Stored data
------------------------------

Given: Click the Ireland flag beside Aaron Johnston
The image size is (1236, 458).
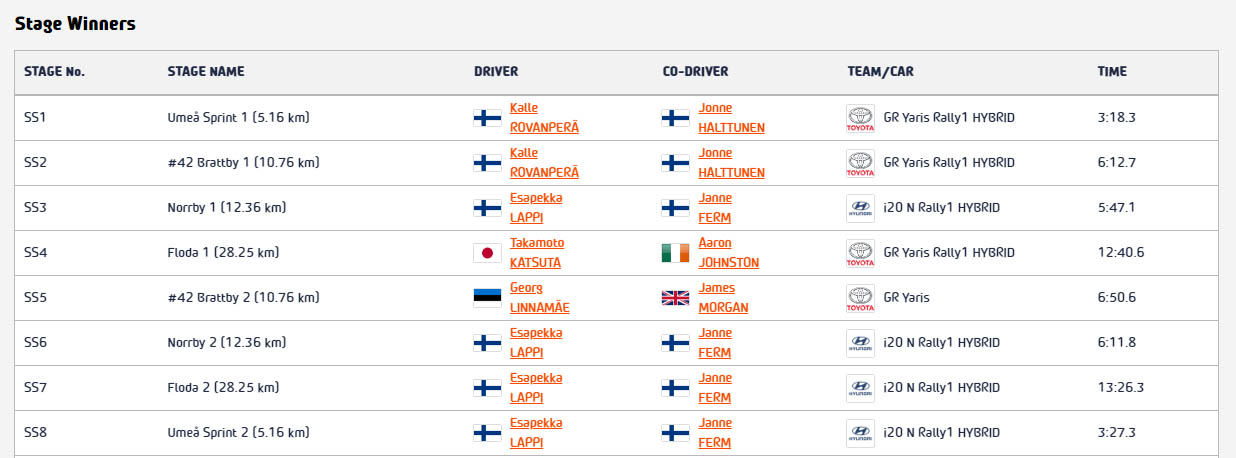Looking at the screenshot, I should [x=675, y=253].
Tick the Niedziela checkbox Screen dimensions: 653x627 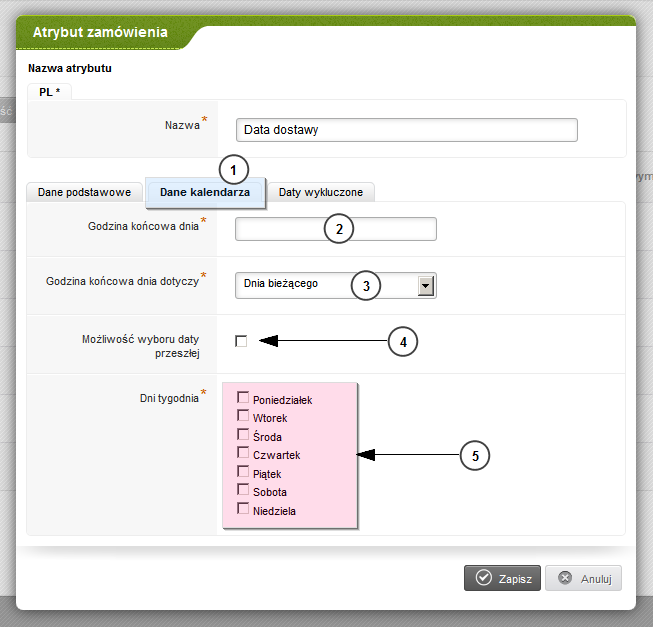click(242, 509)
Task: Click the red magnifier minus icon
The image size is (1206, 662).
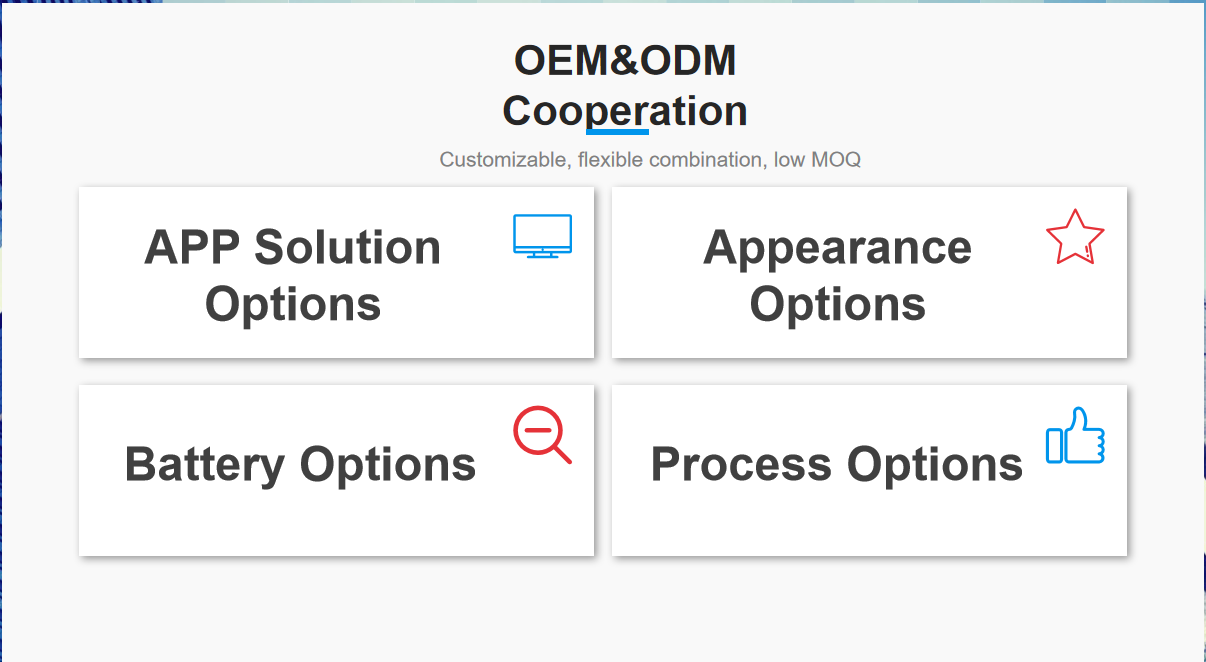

------------------------------

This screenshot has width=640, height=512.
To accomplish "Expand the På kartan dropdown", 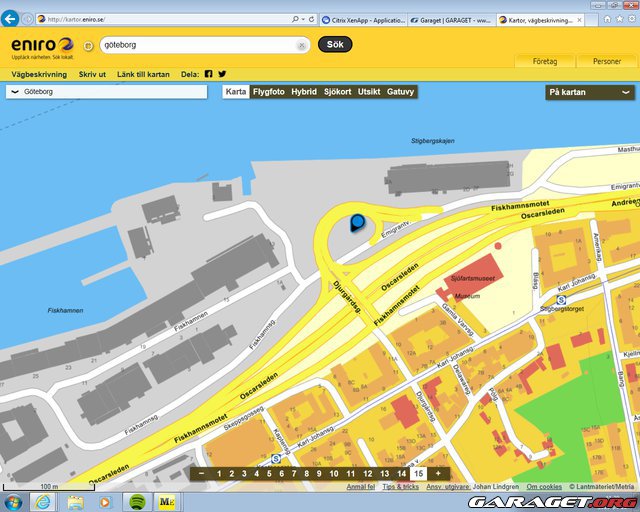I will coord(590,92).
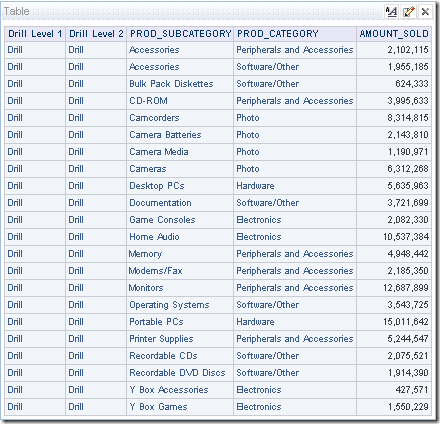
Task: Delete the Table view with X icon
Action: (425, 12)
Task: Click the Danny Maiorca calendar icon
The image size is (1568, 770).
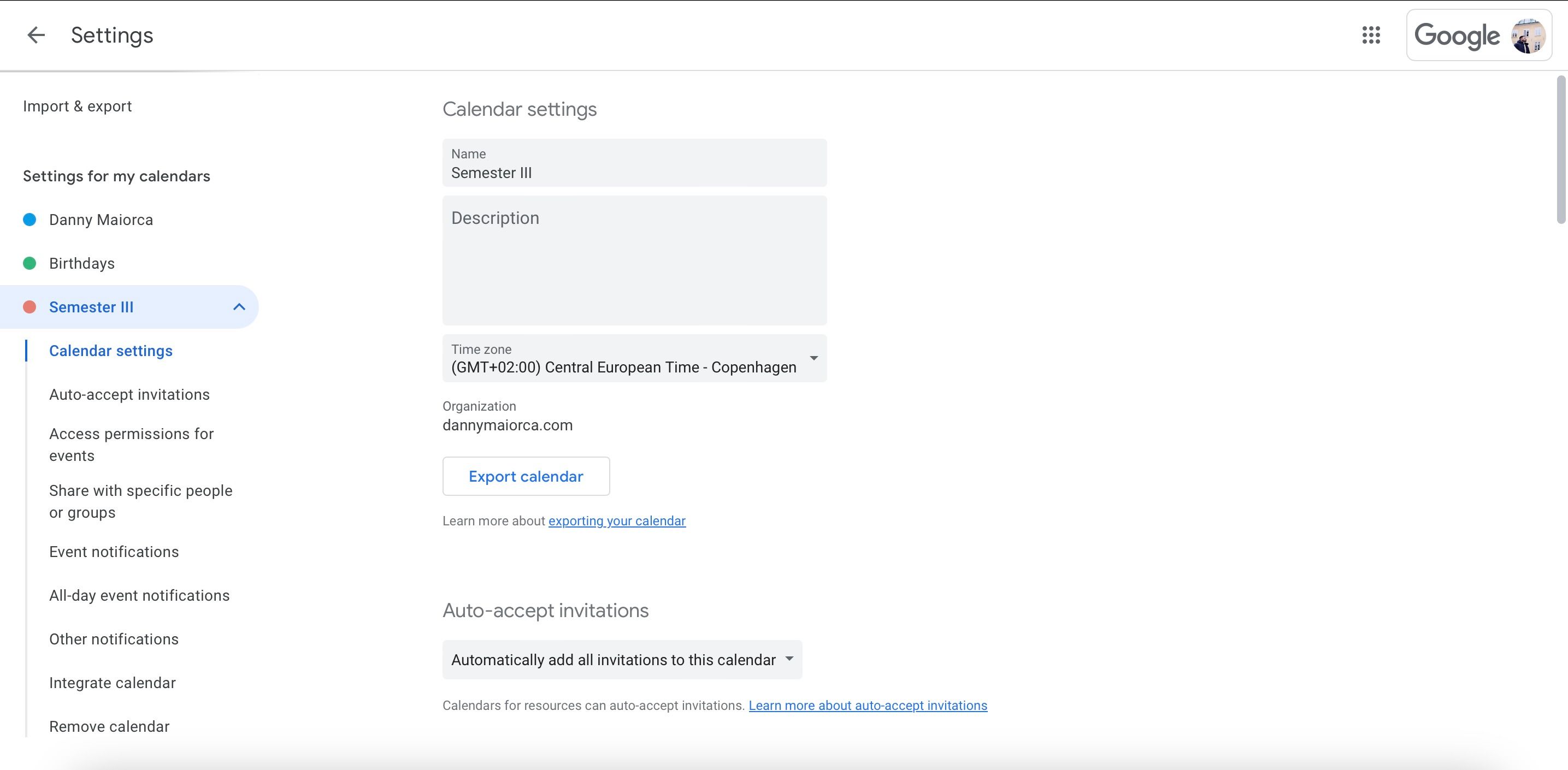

------------------------------

Problem => Taking the entries above, print exactly the lines starting at the line with "Task: Click the red magnifier minus icon" and ending at the line with "The image size is (1206, 662).", both included.

Answer for the task =>
Task: Click the red magnifier minus icon
The image size is (1206, 662).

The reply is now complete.